Multiple Sclerosis & Medical Marijuana
Multiple sclerosis (MS) is a disease that affects the central nervous system, which includes the brain, spinal cord and optic nerves. MS essentially turns the body’s immune system against its own central nervous system. The immune system targets myelin, a substance that insulates nerves. Damaged myelin then forms scars (sclerosis), giving the disease its name, and these scars are thought to be responsible for most of the wide ranging symptoms that people with MS experience.
A survey of people with MS published in 2017 found that 47% of respondents have considered using cannabis to treat their MS symptoms, 26% have used cannabis for their MS symptoms, 20% have spoken with their physician about using cannabis, and 16% are currently using cannabis.
Spasticity that causes muscle spasms and stiffness is common in people with MS – over 85% of people with MS have some spasticity, 50% have at least mild spasticity, and up to 17% have severe spasticity.
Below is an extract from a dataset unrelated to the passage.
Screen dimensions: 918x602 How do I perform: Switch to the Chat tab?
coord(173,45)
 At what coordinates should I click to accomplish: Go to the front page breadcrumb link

Although several medications can be used to treat spasticity, they may not be completely effective and their use or dose may be limited by side effects.
The CAMS (Cannabinoids in MS) study is the largest randomized control trial to date to examine the effectiveness of cannabis on MS symptoms. In this study, 630 people with MS from 33 centers in the United Kingdom were assigned to receive cannabinoid medications [dronabinol, cannador] or placebo twice daily for 15 weeks. Those taking either of the cannabis products reported significantly greater improvements in spasticity, spasms, and sleep compared to those taking placebo.
The MUSEC trial (MS and Extract of Cannabis) in 2012 also examined patients’ perceptions of changes in muscle stiffness. In this study, 279 people with MS took either Cannador or placebo for 12 weeks. People taking cannabis extract had almost twice as much relief from muscle stiffness as those taking placebo at both 4 and 8 weeks, and they also had improvements in spasms and sleep.
Pain is a complex phenomenon involving many different chemicals, neurotransmitters, and receptors. Pain is a common symptom of MS, affecting around two-thirds of people with MS. People with MS can experience many different types of pain, including headache, nerve pain in their arms or legs, back pain, and painful spasms. Most pain experienced by people with MS is central neuropathic pain (pain caused from damage to the central nervous system) or pain from spasms. The role of cannabis in pain relief is complex and not well understood. Some evidence suggests that the CB1 receptors in the brain and peripheral nerves play a role in modulating and processing pain. Cannabis can also decrease pain by decreasing inflammation--its anti-inflammatory properties are well documented and researched.